* begin *

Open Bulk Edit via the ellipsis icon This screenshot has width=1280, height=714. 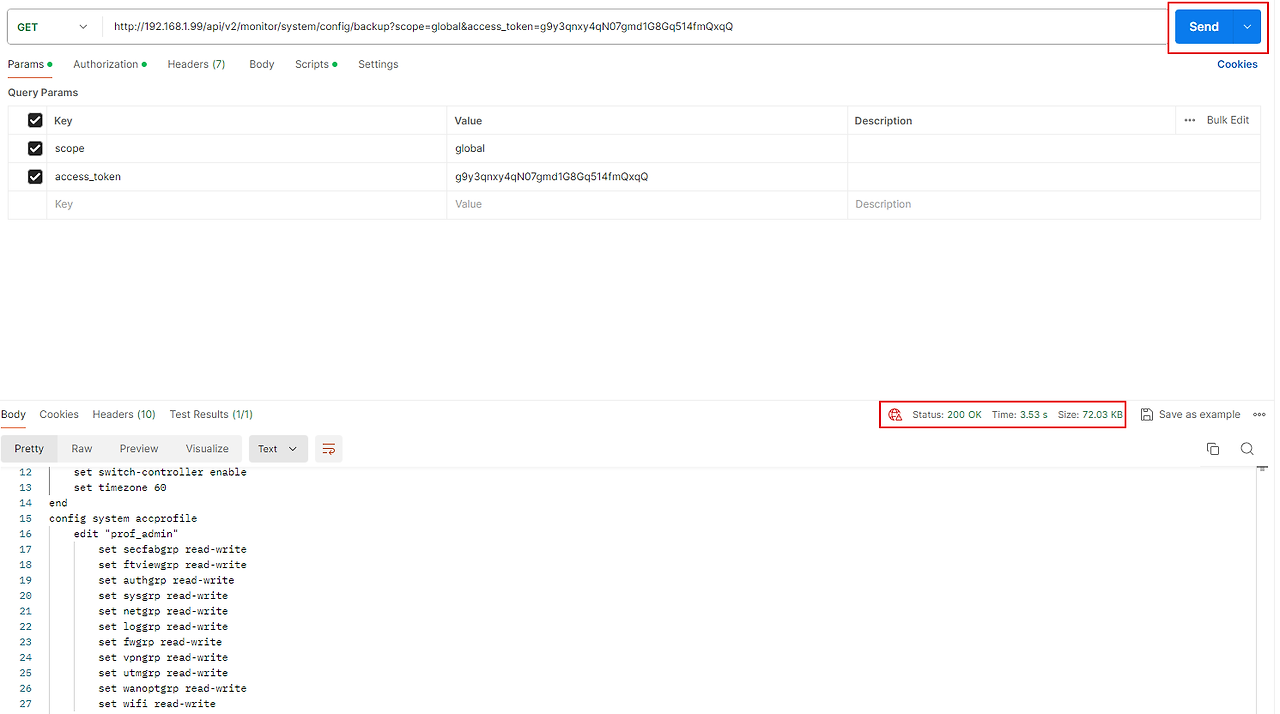1189,120
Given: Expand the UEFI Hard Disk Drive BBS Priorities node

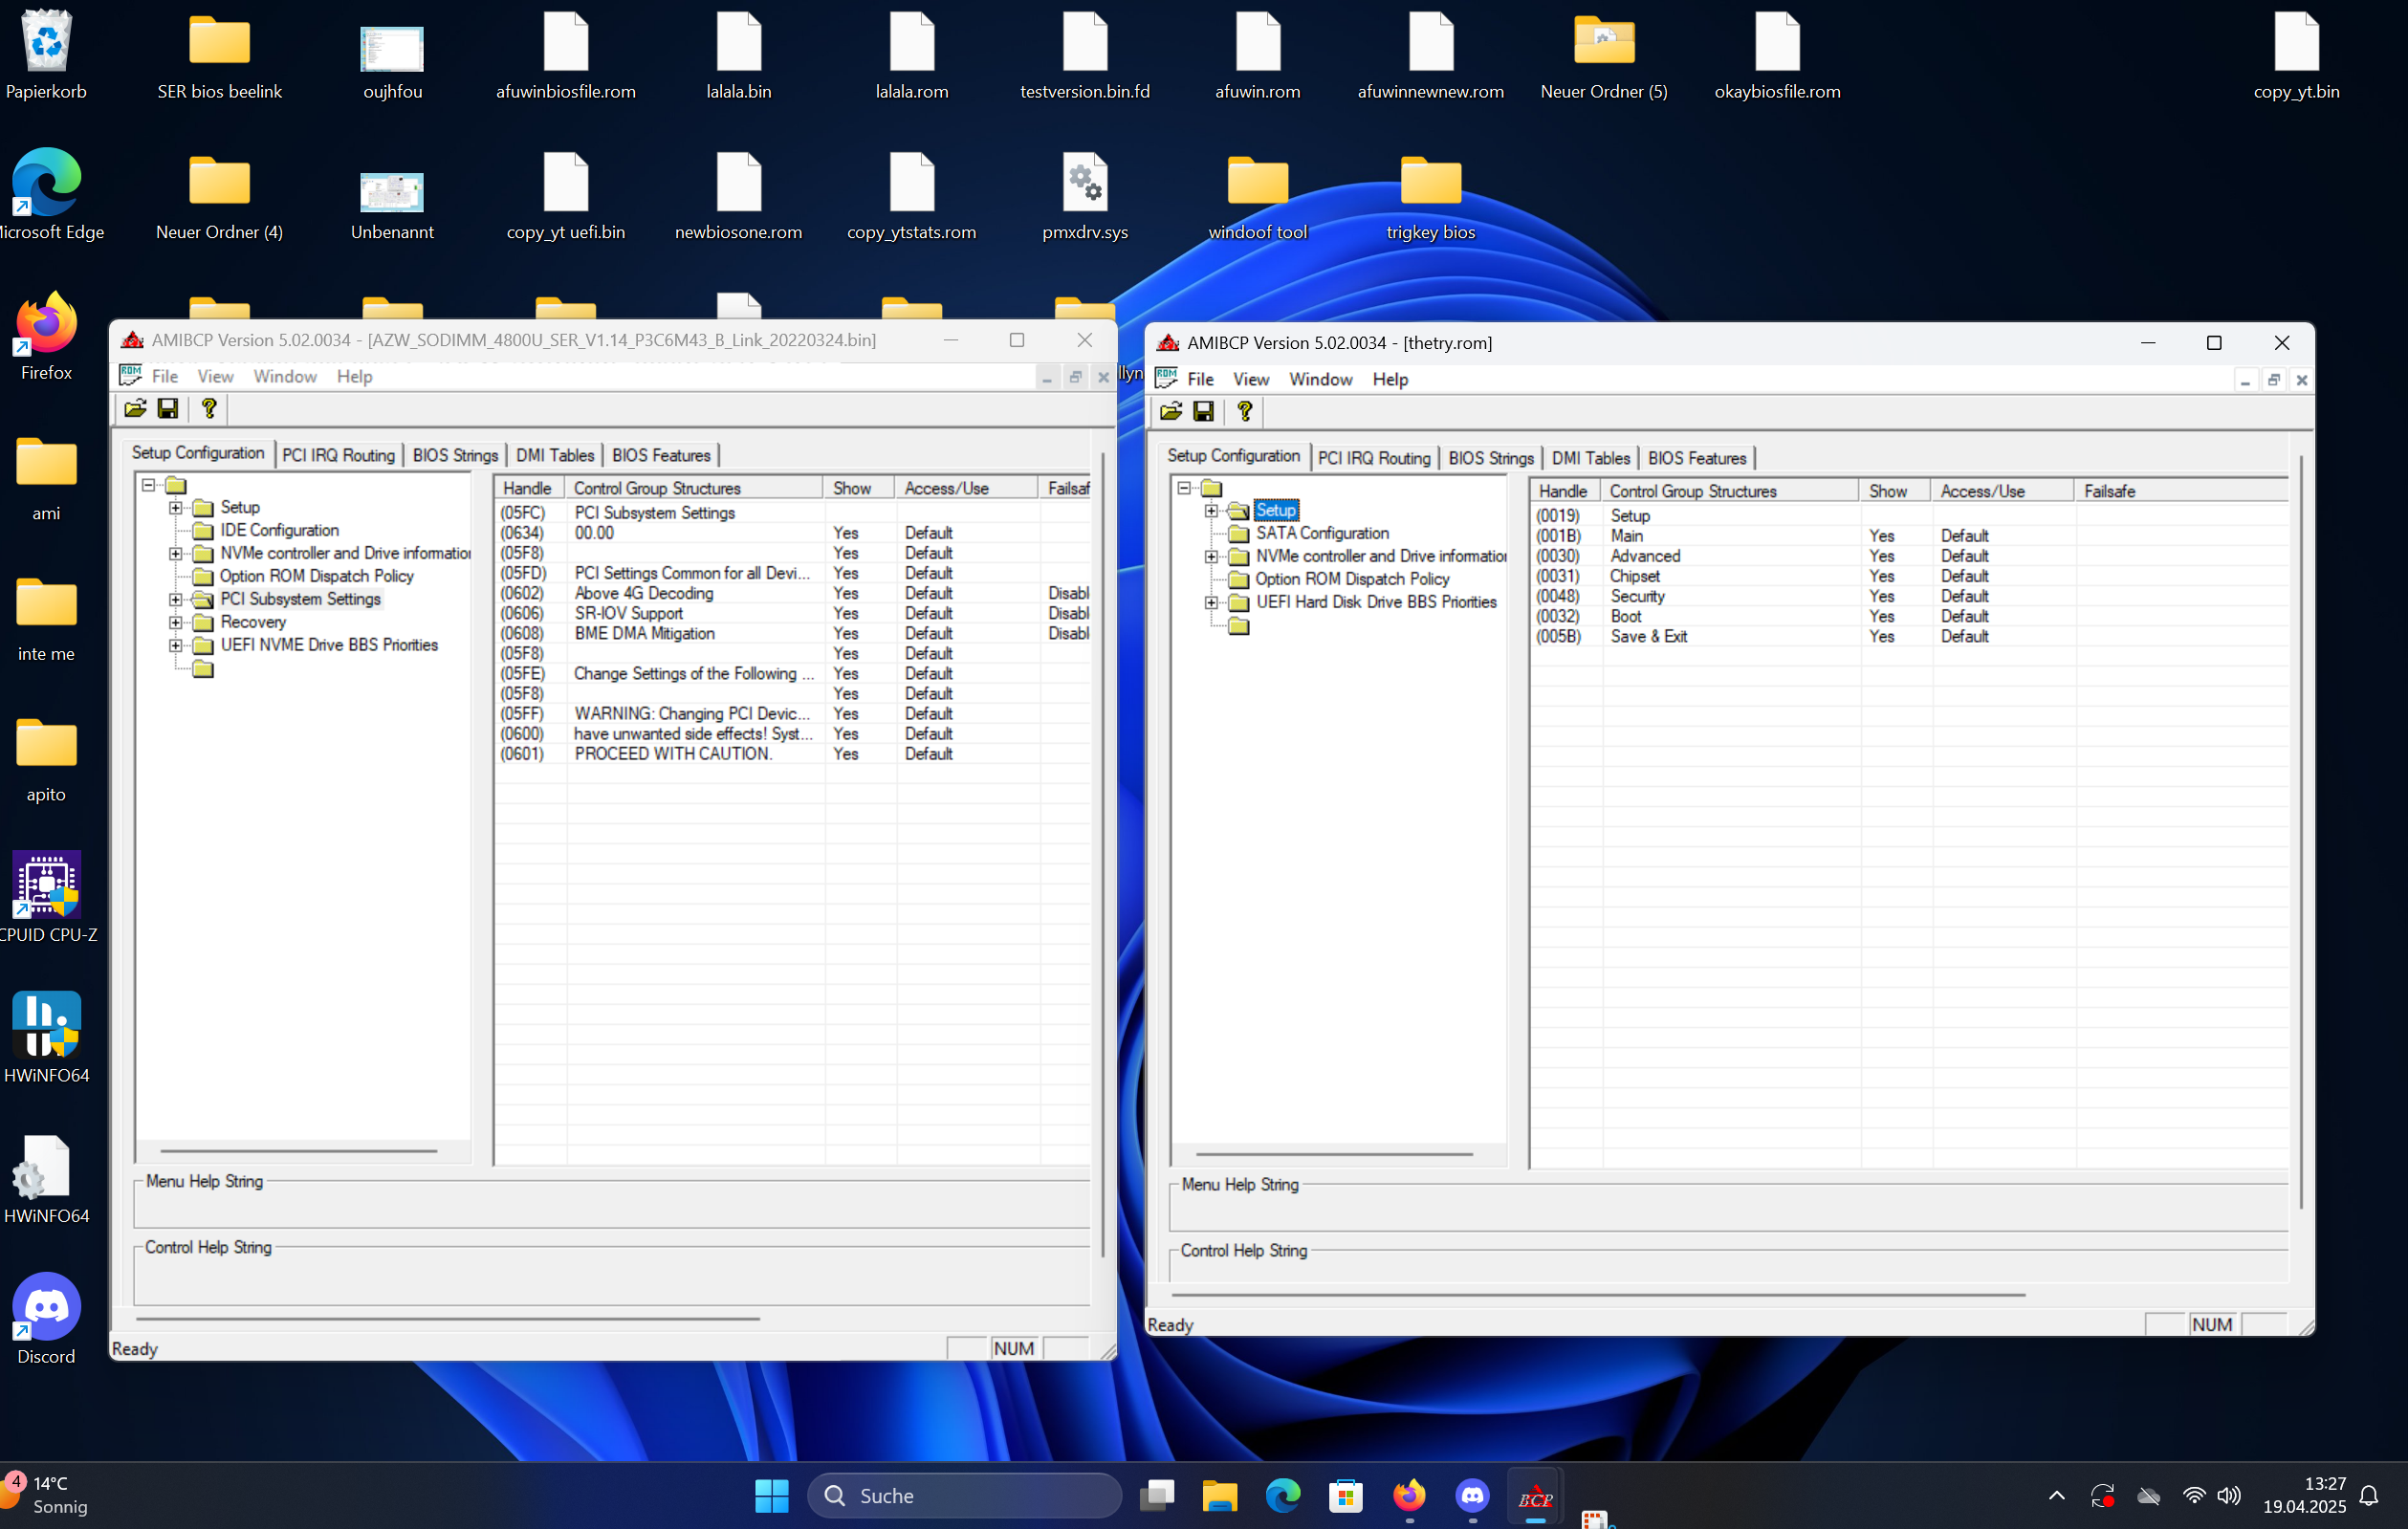Looking at the screenshot, I should pyautogui.click(x=1211, y=603).
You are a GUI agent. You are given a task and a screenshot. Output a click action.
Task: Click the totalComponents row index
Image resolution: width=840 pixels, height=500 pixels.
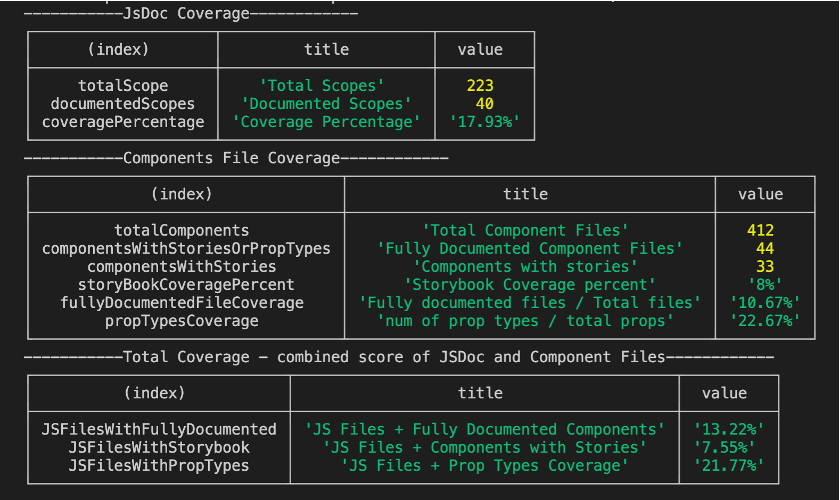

* end *

## WHAT TO DO
Format the data as a numbered list, from the line with "You are a GUI" through the end, skipping blank lines and leaving out the pictures.

## FULL RESPONSE
1. You are a GUI agent. You are given a task and a screenshot. Output a click action.
2. Task: Click the totalComponents row index
3. Image resolution: width=840 pixels, height=500 pixels.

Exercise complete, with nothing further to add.